Since we have lower and upper indices, a natural question to ask is, what can be used to lower or raise the indices? Recall that for a generic manifold with vectors and covectors, the metric $g_ {ij}$ or its inverse $g^{ij}$ can be used to do that, then we can guess there also exists some kinds of metric on the configuration space $TM$. Indeed, some simple mathematical manipulations show that the metric can be read off from

\[p_ {i}=g_ {ij} \dot{q}^{j} \implies g_ {ij} = m \delta_ {ij}\text{ provided } L = \frac{1}{2} m \dot{q}^{2}.\]

The Lagrangian can also be written in terms of the metric

\[L = T - V = \frac{1}{2} g_ {ij}\dot{q}^{i}\dot{q}^{j}-V.\]

In short, the metric is given by the mass matrix.

For massless particles, there is a clever way to write down the Lagrangian, but it is out of the scope of this note, interested readers can refer to A. Zee’s book on general relativity.

In general, given a manifold $M$, both the tangent bundle $TM$ and the cotangent bundle $T^{\ast}M$ comes for free.
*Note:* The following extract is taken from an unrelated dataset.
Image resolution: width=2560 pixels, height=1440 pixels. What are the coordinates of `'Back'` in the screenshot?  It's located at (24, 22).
However there is no natural way to identify a vector with a covector. For this identification, we need some extra structure, namely the metric or the dynamics, a.k.a. the Lagrangian.

The Poincare $1$-form

There are geometric objects that live naturally on $T^{\ast}M$, not on $TM$. Before introducing a metric, or Lagrangian, such things will only exist on $T^\ast M$, not $TM$.
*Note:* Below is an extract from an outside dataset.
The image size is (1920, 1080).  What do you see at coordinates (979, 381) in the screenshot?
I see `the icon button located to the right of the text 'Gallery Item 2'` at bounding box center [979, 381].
Recall that $1$-form is simply another name for covector. We now think of $T^\ast M$, the entire cotangent bundle as a $2n$ dimensional manifold. This is quite a change of view, for $T^\ast M$ consists of a base space $M$ with local coordinates $(q^{1},\dots,q^{n})$, and on each point of $M$ is glued another space which is all the covectors at that point, with bases $(dq^{1},\dots,dq^{n})$; however we have introduced $p_ {i}$’s, which function as bases of the the cotangent space as well, for they are linear independent covectors. A generic point in $T^\ast M$ is locally given by $2n$-tuple $(p_ {1},\dots,p_ {n},q^{1},\dots,q^{n})$. A covector in this space is spanned by bases

\[dp_ {1},\dots,dp_ {n}, dq^{1},\dots,dq^{n},\]

but for Poincare form we need only half of these bases.

Poincare 1-form. It is a globally defined 1-form $\lambda$ on every cotangent bundle $T^\ast M$. In local coordinates $(p,q)$ it is given by

\[\boxed{ \lambda = \sum_ {i} p_ {i} dq^{i} },\quad \lambda \in \Omega^{1}(T^\ast M).\]

Just ignore the second part if it does not make any sense to you. You can show that $\lambda$ is indeed well-behaved on an overlap of local coordinate patches, hence making it globally well defined. It can also be guess from the fact that all the indices are contracted in the definition.